Dalle terapie avanzate nuovi trattamenti per la SCID-X1: i trial clinici sulla terapia genica proseguono e CRISPR sta aprendo nuovi orizzonti.
In passato i piccoli pazienti affetti da un’immunodeficienza combinata grave (SCID) venivano chiamati “bambini bolla” perché, a causa dell’incapacità di difendersi dagli agenti infettivi, sono costretti a vivere isolati e in ambienti con aria filtrata per evitare di contrarre anche le più banali infezioni, che potrebbero essergli fatali. L’innovazione della ricerca scientifica, dalla terapia genica a CRISPR, sta aprendo le porte a un futuro in cui potrebbe essere possibile trattare efficacemente le SCID, tra cui l’immunodeficienza combinata grave legata all’X (SCID-X1).
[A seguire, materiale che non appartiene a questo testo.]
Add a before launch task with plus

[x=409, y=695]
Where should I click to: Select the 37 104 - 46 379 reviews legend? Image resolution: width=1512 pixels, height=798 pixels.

Questa patologia è causata da una mutazione sul gene IL2RG e si manifesta solo nei maschi (1 su 200.000), dato che la trasmissione è legata al cromosoma X. Provoca elevata sensibilità alle infezioni, ritardo nello sviluppo e diarrea cronica e, se non trattata, è fatale nei primi anni di vita.
Sebbene la terapia genica per la SCID-X1 abbia portato ottimi risultati, è di fondamentale importanza continuare a sviluppare strategie alternative ed efficaci per poter avere, in futuro, molteplici opzioni terapeutiche e rispondere nel modo più adatto alle diverse esigenze dei pazienti. Con la diffusione della tecnica di editing genomico CRISPR, le modifiche genetiche su cellule staminali ematopoietiche potrebbero essere più precise ed efficienti.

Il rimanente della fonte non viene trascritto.